I was constantly impressed with what could be accomplished at AWS through sheer motivation and grit. It was pretty rare to hear “it can’t be done” or “I can’t do this”. More often then not, you’d hear “how can we do this for our customers?” or “what needs to change in order to accomplish this”.

The open source movement is alive and well.

Just before joining Amazon, I was coming hot off of Tanzu Community Edition at VMware, an open source Kubernetes platform aiming to be a simple and easy entry point for VMware customers to get introduced to the cloud native ecosystem.

Unfortunately, sometime after the Broadcom acquisition was announced, the entire project was scrapped. After well over a year of stealth development, user research, release, community support, and more, all our effort essentially resulted in … nothing.

To say the least, it left me abit skeptical (and sad) about the whole open source “idea”. Maybe you could call it a crisis of faith. Did it really make sense to ship software and platforms for free? Does it make for any kind of sustainable business?

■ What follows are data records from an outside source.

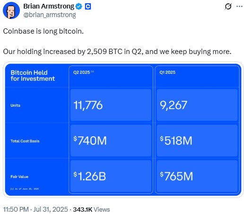244x214 pixels.
Task: Click the 343.1K Views count
Action: point(91,209)
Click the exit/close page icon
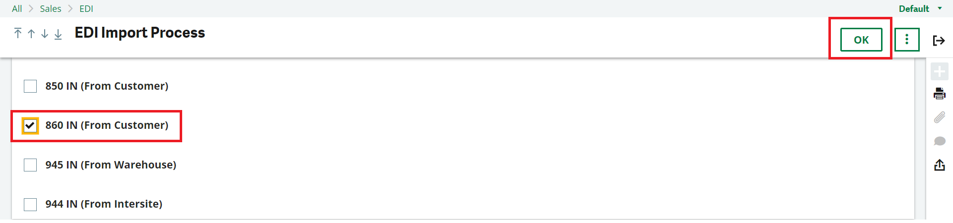 (939, 40)
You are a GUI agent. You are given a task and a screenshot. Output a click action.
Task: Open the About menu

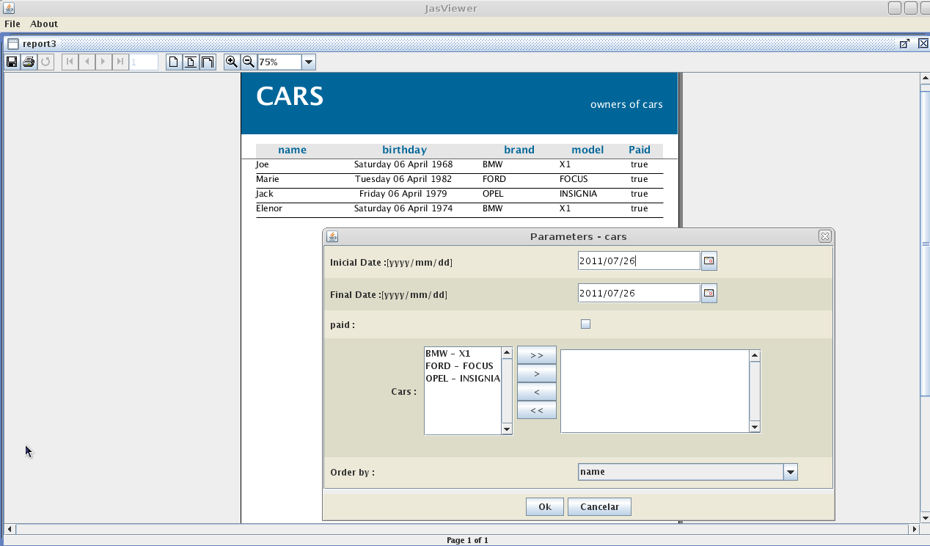pyautogui.click(x=44, y=24)
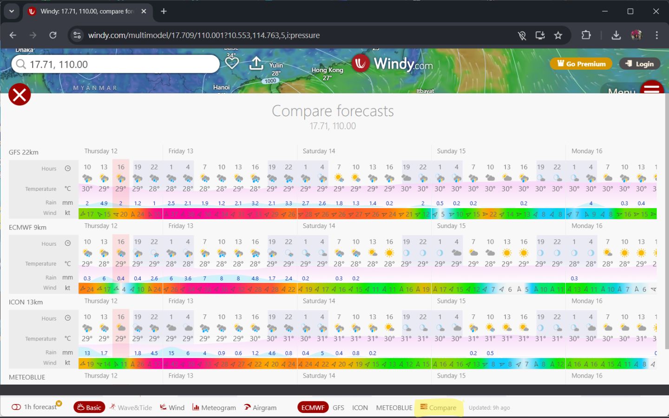Open the Chrome three-dot menu
The width and height of the screenshot is (669, 418).
(657, 35)
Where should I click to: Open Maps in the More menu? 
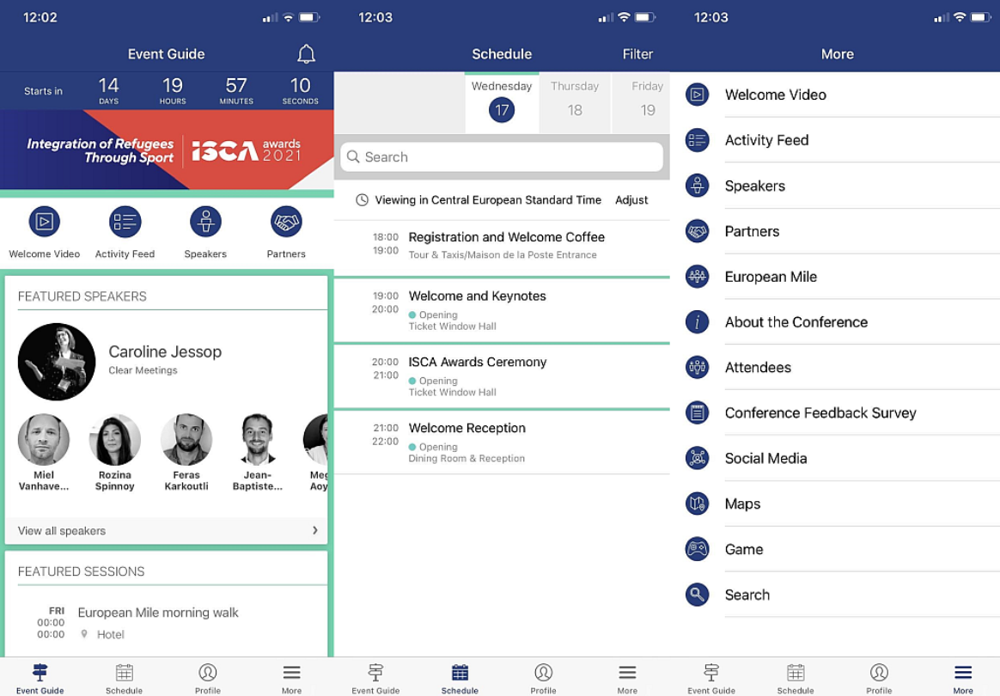click(742, 504)
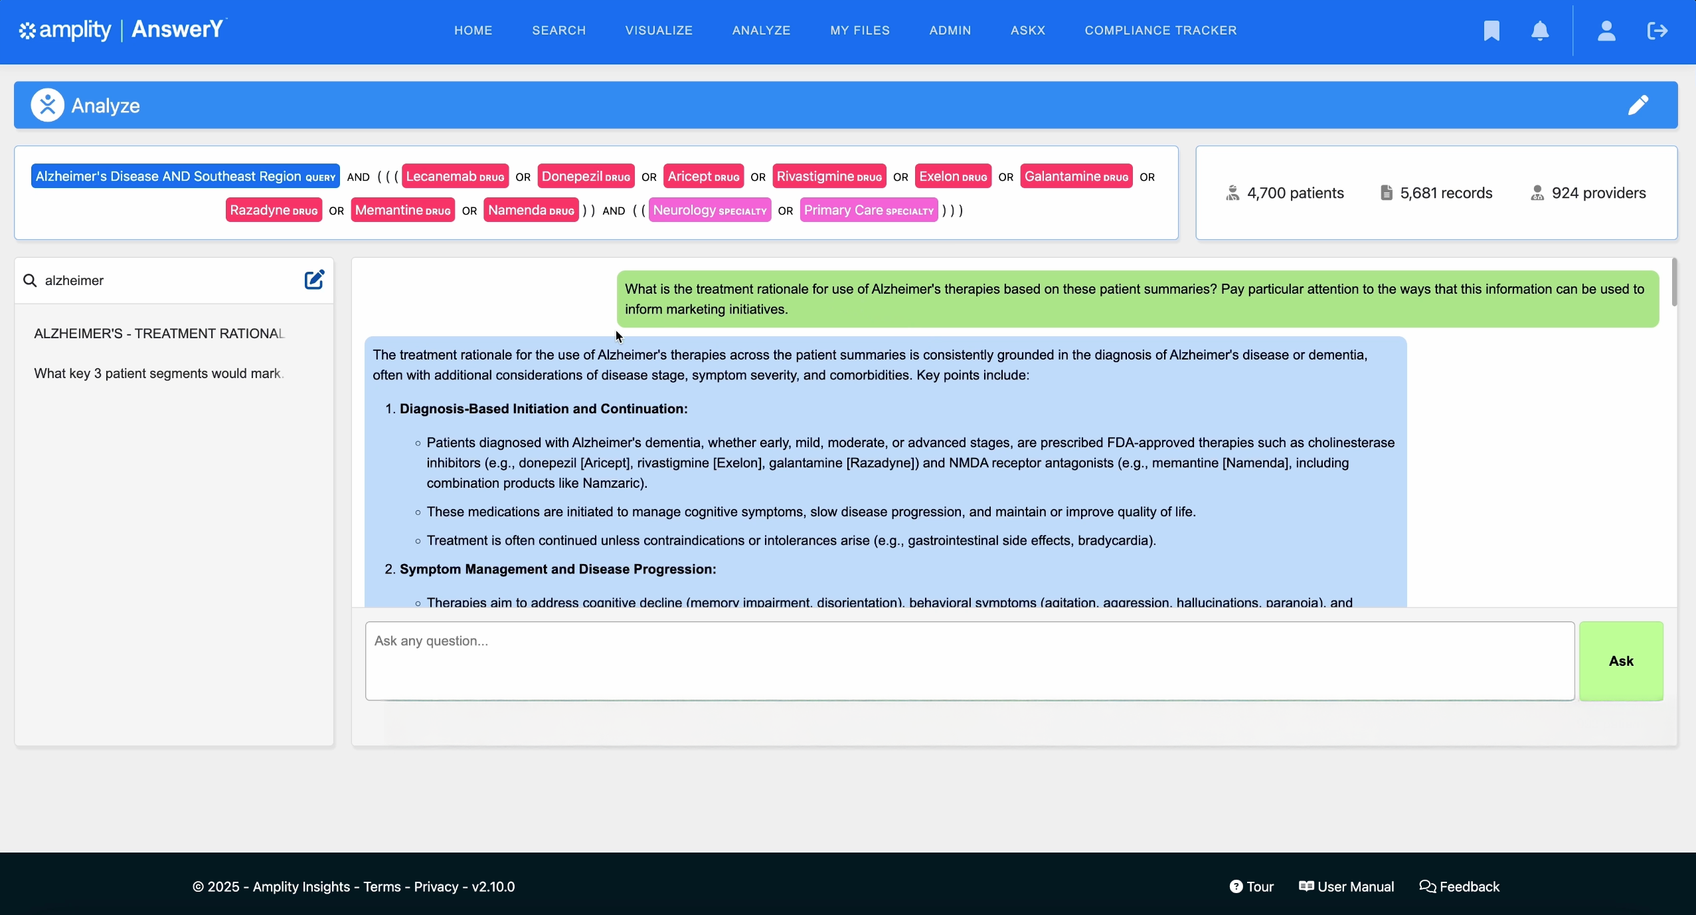Go to the Compliance Tracker tab
Image resolution: width=1696 pixels, height=915 pixels.
1160,31
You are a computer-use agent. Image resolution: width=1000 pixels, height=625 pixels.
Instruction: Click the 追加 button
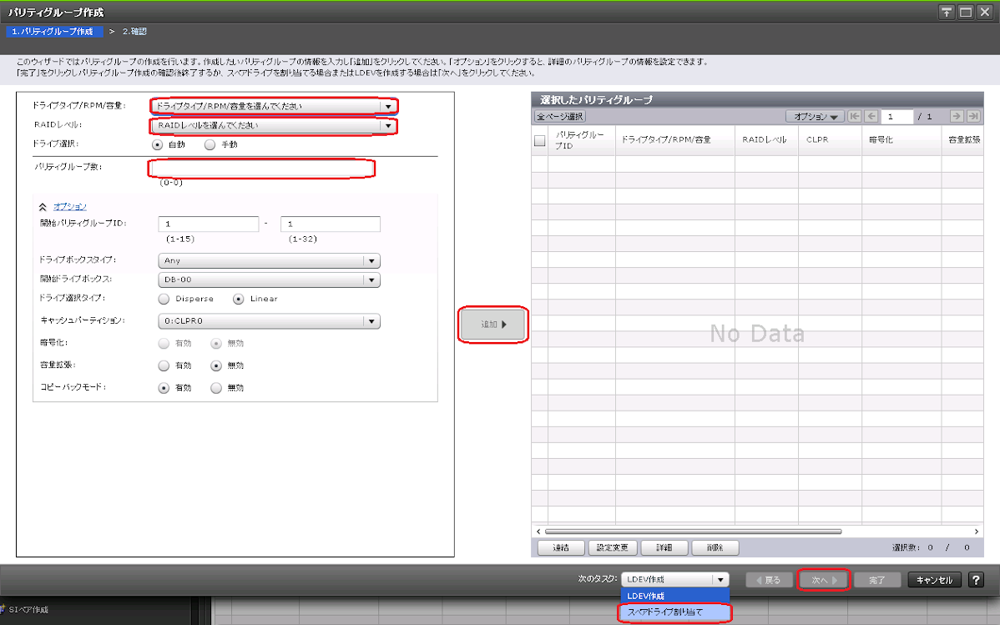pyautogui.click(x=493, y=325)
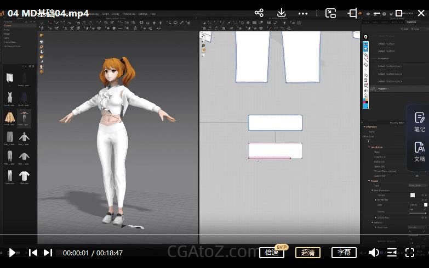Click the picture-in-picture icon in top bar
This screenshot has width=429, height=268.
tap(330, 13)
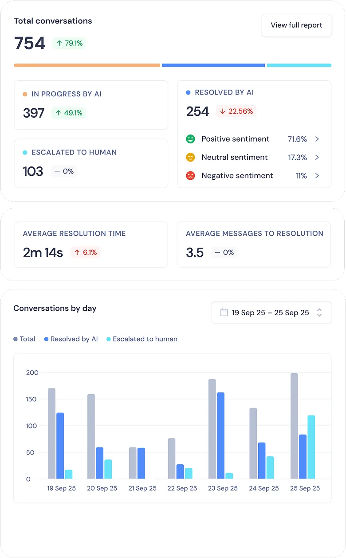
Task: Open the Escalated to Human card
Action: click(91, 163)
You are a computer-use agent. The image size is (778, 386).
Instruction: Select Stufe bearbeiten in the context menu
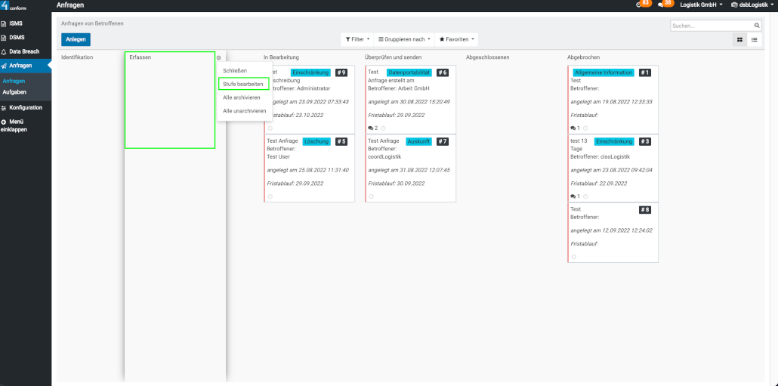click(243, 84)
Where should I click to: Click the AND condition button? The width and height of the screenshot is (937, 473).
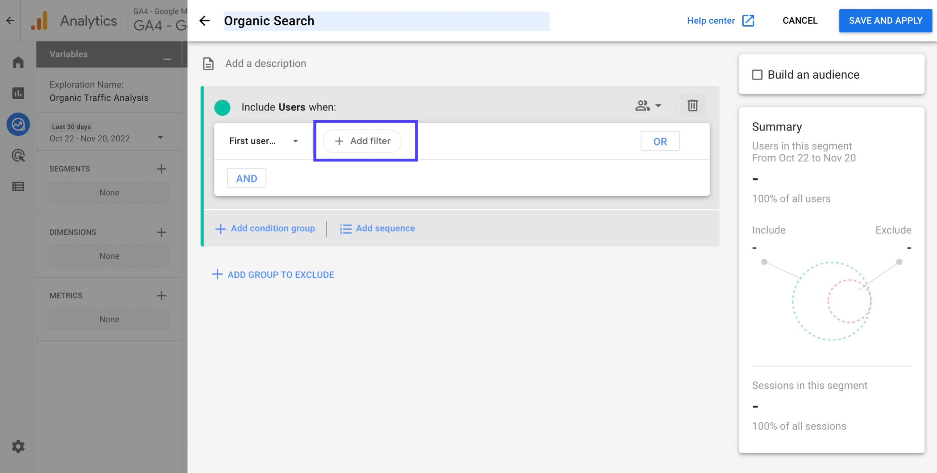[247, 178]
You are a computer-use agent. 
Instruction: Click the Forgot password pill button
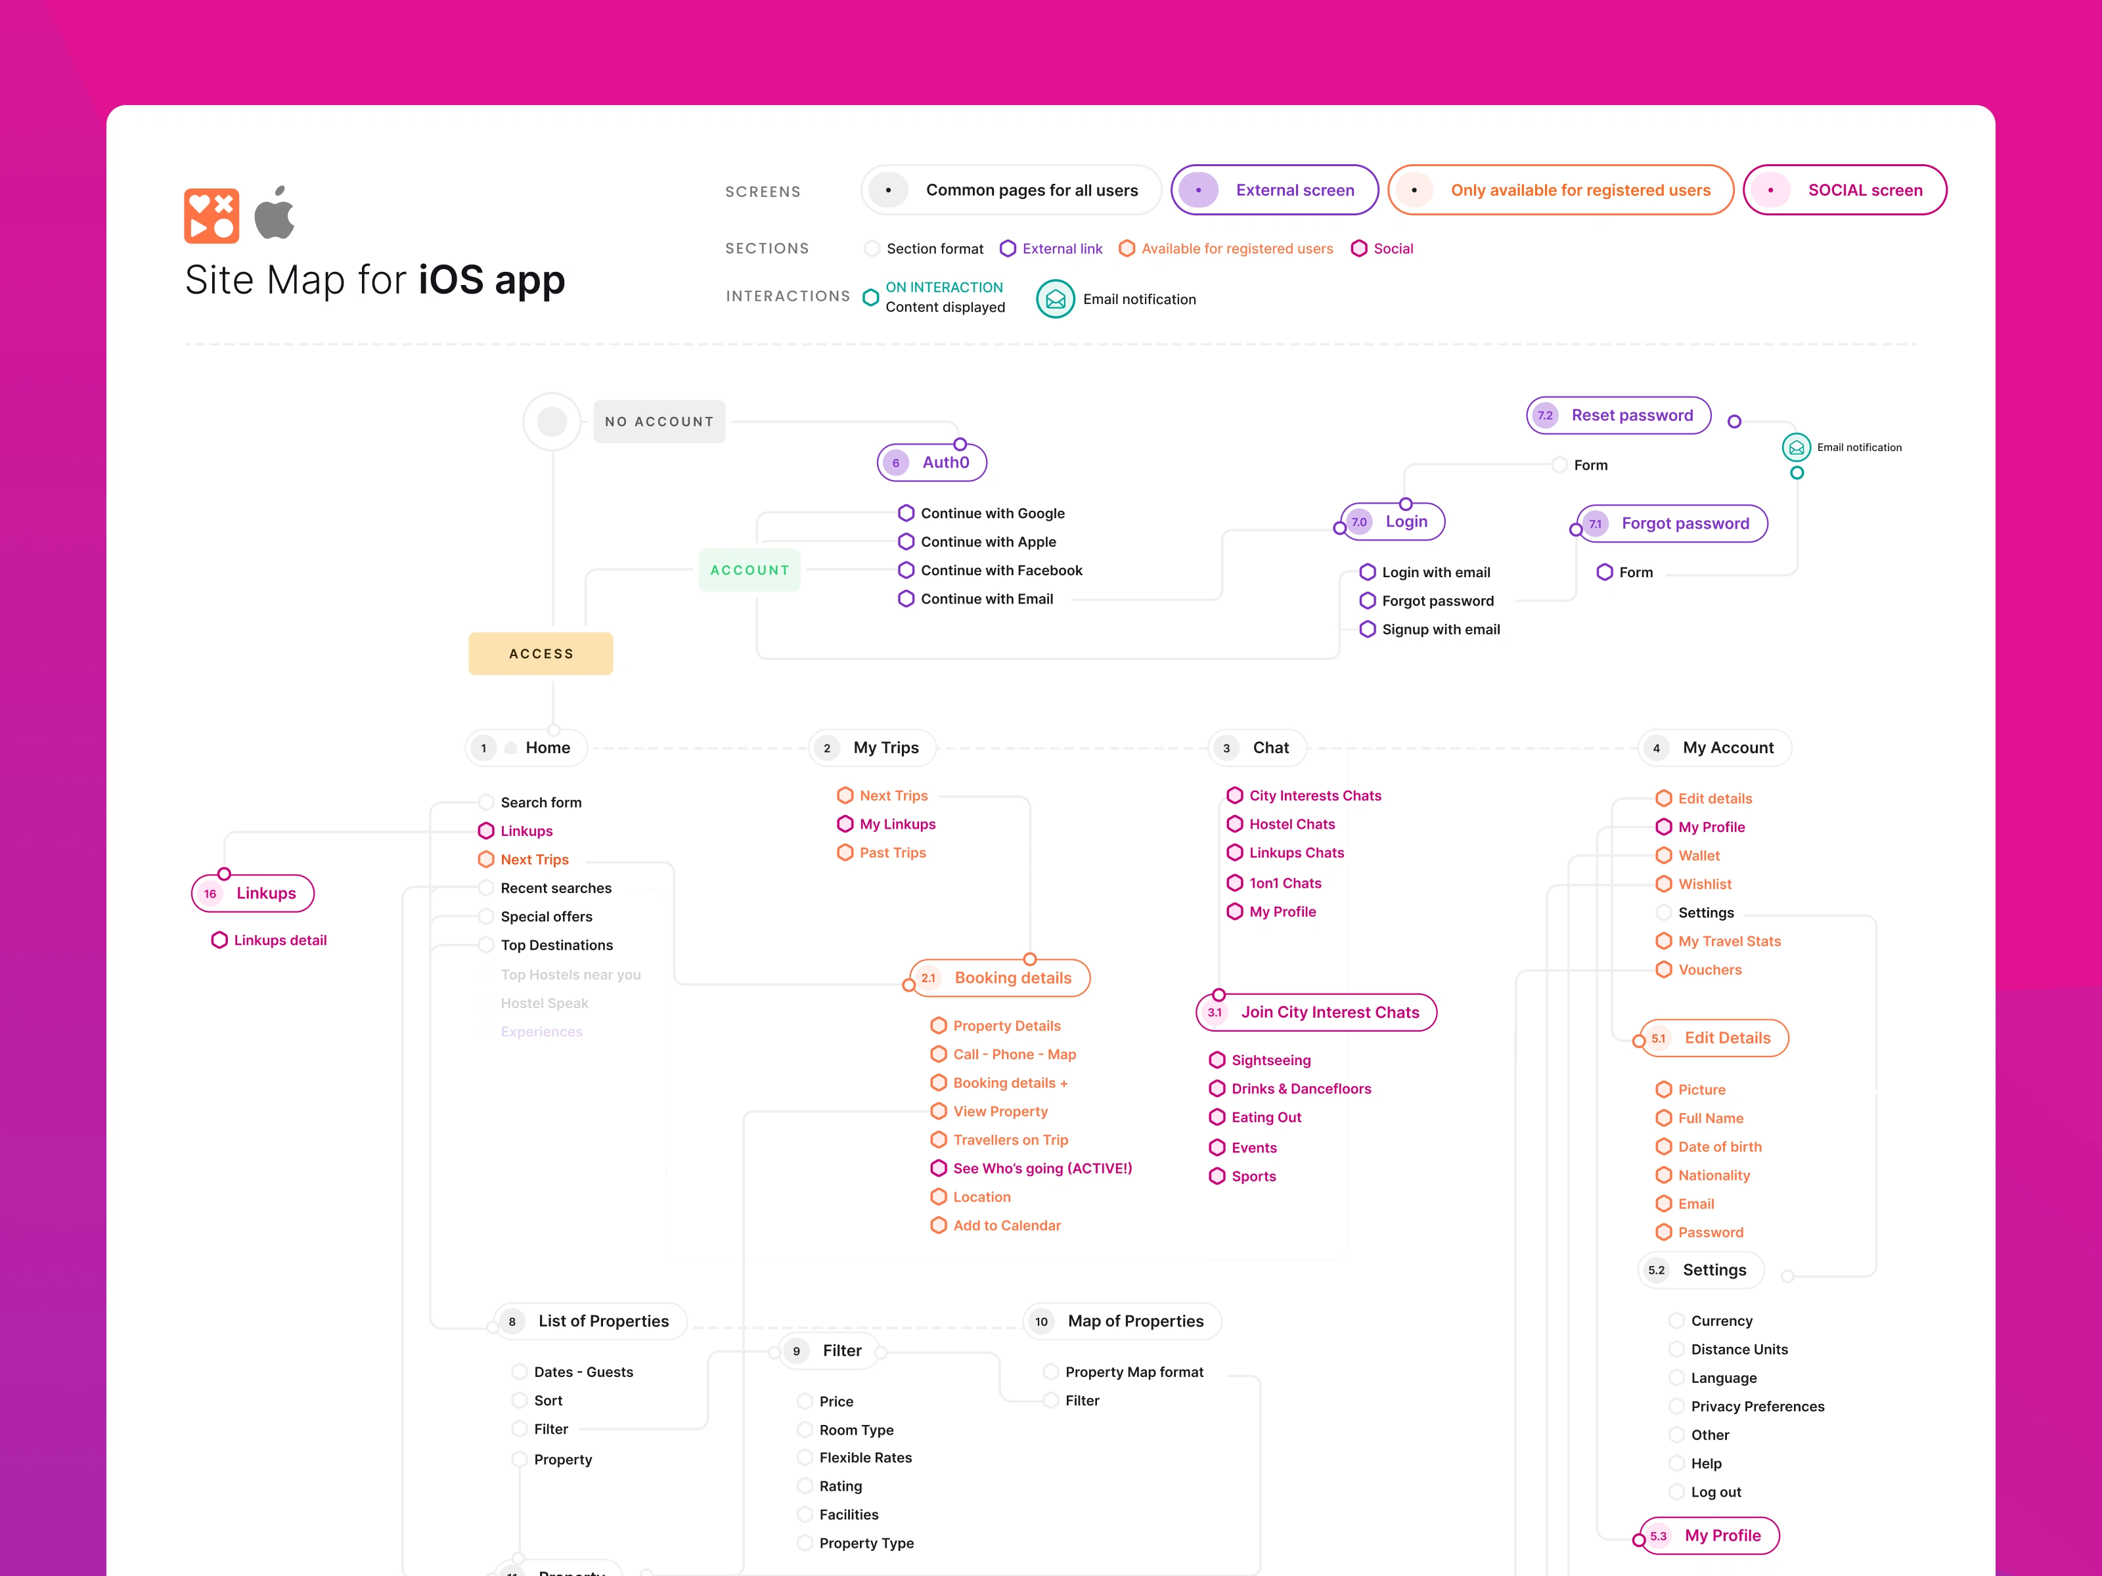tap(1672, 523)
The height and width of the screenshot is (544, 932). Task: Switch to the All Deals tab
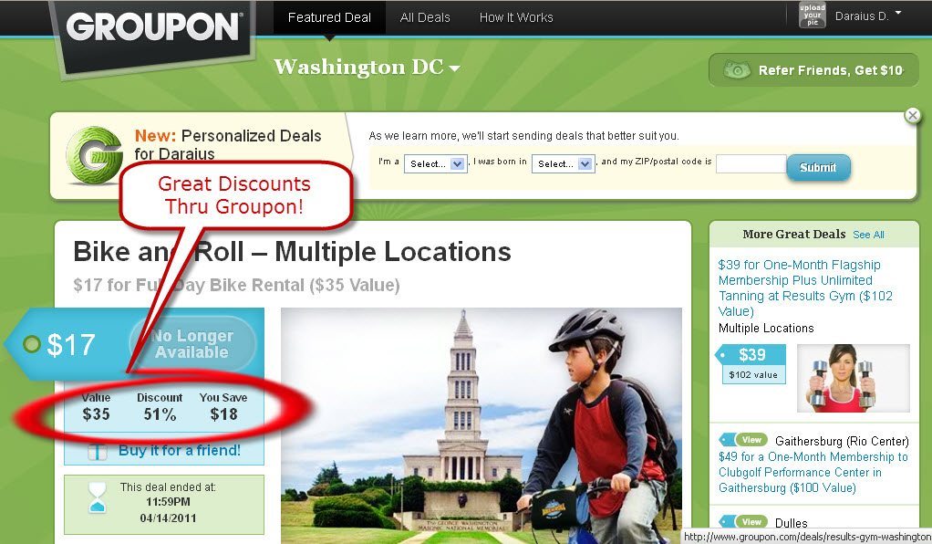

But while at AWS, I saw amazing projects get iterated on, injected with critical engineering resources, shipped, and improved through Amazon’s open source office. Things like Bottlerocket, Containerd, Finch, and many more.

To say the least, the open source movement is strong and there’s so much awesome innovation happening out in the open wild. I’m energized and hopeful for the future of the free (as in freedom, not as in beer) and open movement.

When customers give you lemons, make lemonade.

The “first principle” of working at Amazon is to be customer obsessed. And being customer obsessed means you should make all efforts to work backwards from the customer needs.

I’m not gonna lie: at first, I really thought the whole “peculiar culture” and “customer obsessed” mantras were a load of b.s.

But seeing real customer’s needs get met on a daily basis by the team was a pretty incredible thing: there was little question on what the team was delivering and why. It always revolved around the customers.

From an individual contributor perspective, that is incredibly empowering to be able to hear of a real customer issue or need, make changes to address it, and ship it without question. In software, customer needs, request, and issues are like lemons. And when you have an abundance of lemons, make lemonade.

Want to be understood? Write a document.

Before working at Amazon, I really, really underestimated the power of technical writing.

Almost all decisions at Amazon get made through a well written document that clearly lays out the narrative for how a decision should be made.

Writing has never been something I felt “good” at. In fact, for years throughout primary school, I struggled with reading and writing (see my previous post on using the spell checker in Neovim for an understanding on how critical these tools are for me).

The first few docs I wrote were not well written docs (party because of how much I underestimated how important writing is).

So, one of my biggest goals in 2023 became to become a better writer. Part of that has been writing on this blog. But more importantly, my “goal within a goal” was to be better understood, more organized with my thoughts, and in the end, be a better engineer.

Don’t underestimate the power of writing: it’s how you communicate technical ideas.

Make it boring. Making it scale. Make the right decision.

New, sexy tech often gets in the way of building great customer products.

Amazon (maybe notoriously?) doesn’t adopt new tech fast. And for good reason: there are droves of engineers and existing stacks that couldn’t possibly scale to adopt new tech constantly.

And what customer needs is all this new tech really servicing? If we already have well understood tools and stacks, why adopt something new unless it really meets some customer need? (see above on working backwards from the customer).

Early on, the Bottlerocket team adopted Rust for first party source code. And for very good reasons: it provides unique memory safe capabilities and performance, there was an existing paradigm of using rust at AWS, and among many other reasons, writing new C or C++ systems code may not be unacceptable from a security standpoint.

When I first arrived on the team, my naive assumption for why Rust was adopted was because it happens to be the cool new kid on the programming block.

When, in reality, adopting this new tech serviced some real customer and product needs. In short, keeping the customer at the center of all decisions, including what tech gets adopted, will continue to give you better and better results.


So long AWS, and thanks for everything!